Schlossspielleiter Weberg lässt die Hexen los

Dario Weberg, Maria-Theresia Konder und Dr. Peter Schütze (von links) stellen das Schlossspielprogramm vor.
Dario Weberg, Maria-Theresia Konder und Dr. Peter Schütze (von links) stellen das Schlossspielprogramm vor.
Foto: WP
Dario Weberg hat „Die Hexenjagd“ von Arthur Miller für die Spielzeit 2015 ausgesucht

Hohenlimburg..  Vergangenheit und Zukunft, Tradition und Moderne. Das wollte Dario Weberg, neuer Intendant der Hohenlimburger Schlossspiele, weiter pflegen und auch mit seinen Ideen und seinen Inspirationen thematisch unter dem Titel „Alles bleibt anders“ am neuen Spielort im Lindenhof und im historischen Schlossrestaurant mit der bewährten Mannschaft miteinander verweben.

Doch dann wurde es im wahren Sinne des Wortes anders. Denn mit Wolfgang Schwericke verstarb im Mai ein Mitgestalter und auch ein Akteur des Programms, der in den zurückliegenden zwei Jahrzehnten auch Schlossspielgeschichte geschrieben hat. Und auch in diesem Jahr wollte Wolfgang Schwericke zusammen mit seinen kongenialen Partnern Luisa Ortu, Stella Vozdanszky und Damian Copp im historischen Schlossrestaurant auftreten: „Mamma langsam“.

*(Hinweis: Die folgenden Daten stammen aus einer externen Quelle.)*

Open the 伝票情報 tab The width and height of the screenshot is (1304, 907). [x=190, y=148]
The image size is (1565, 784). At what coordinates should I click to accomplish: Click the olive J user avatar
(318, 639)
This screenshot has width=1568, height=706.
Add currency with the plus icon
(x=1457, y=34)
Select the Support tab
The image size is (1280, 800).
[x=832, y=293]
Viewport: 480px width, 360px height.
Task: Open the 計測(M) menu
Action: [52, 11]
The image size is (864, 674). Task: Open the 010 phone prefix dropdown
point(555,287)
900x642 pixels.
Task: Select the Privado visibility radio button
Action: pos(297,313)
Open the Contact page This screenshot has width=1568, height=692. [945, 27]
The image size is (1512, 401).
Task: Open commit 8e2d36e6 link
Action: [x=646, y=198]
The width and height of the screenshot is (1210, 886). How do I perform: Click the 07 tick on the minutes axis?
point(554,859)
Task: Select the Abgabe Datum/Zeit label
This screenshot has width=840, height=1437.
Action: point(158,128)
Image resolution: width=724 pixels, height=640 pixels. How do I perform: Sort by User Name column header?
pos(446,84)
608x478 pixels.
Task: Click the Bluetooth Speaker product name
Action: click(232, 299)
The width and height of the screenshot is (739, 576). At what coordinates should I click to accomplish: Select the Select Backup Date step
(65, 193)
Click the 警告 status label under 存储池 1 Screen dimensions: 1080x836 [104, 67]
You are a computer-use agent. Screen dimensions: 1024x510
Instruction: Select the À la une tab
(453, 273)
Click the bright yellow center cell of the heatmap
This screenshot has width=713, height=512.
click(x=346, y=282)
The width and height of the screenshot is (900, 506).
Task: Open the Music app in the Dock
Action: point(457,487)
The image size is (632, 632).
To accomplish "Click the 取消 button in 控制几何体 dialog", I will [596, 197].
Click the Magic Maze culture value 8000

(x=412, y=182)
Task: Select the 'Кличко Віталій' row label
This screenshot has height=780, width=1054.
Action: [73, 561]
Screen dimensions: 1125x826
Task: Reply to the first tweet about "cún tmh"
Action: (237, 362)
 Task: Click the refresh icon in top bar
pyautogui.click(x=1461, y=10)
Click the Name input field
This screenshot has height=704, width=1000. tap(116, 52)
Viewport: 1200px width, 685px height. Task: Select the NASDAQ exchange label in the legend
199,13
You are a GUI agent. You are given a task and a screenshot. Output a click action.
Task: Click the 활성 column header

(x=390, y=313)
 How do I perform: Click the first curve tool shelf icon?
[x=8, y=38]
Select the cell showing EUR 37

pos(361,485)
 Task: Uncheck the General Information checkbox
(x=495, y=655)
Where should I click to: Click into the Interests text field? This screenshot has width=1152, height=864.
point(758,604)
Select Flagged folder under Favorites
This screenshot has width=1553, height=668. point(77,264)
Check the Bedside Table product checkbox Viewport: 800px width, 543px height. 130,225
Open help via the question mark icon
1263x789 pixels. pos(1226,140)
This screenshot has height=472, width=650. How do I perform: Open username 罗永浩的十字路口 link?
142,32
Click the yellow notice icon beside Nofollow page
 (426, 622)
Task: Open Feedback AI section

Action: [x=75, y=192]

In Erinnerung an diesen großartigen Menschen und Musiker wird dieses Konzert nicht abgesagt, sondern in anderer Form stattfinden.

Eine wahre Geschichte

Ansonsten stand beim gestrigen Pressegespräch natürlich das Schauspiel der Spielzeit 2015 im Mittelpunkt. Dario Weberg hat, auch in Anlehnung an Schloss Hohenlimburg, „Die Hexenjagd“ von Arthur Miller ausgesucht. Die Handlung spielt im Jahr 1692 in Massachusetts und passt trefflich zur Höhenburg. „Eine wahre Geschichte“, betont der neue Schlossspielleiter, „die zeigt, dass auch unsere Gesellschaft trotz aller Weiterentwicklungen nicht vor Massenhysterie, Angst und Verblendung gefeit ist. IS-Terror, Pegida oder Shitstorms in den sozialen Netzwerken sprechen aktuell eine deutliche Sprache.“

In den Hauptrollen sind u.a. Lars Lienen, Indra Janorschke und Ariane Raspe zu sehen. Und auch Dr. Peter Schütze, seit Ende der 80er Jahre den Schlossspielen nicht nur als Schlossspielleiter eng verbunden, übernimmt eine tragende Rolle.

Eröffnet werden die Schlossspiele durch die heimische Rockformation „Fernsucht“, die am 14. August den Lindenhof rockt.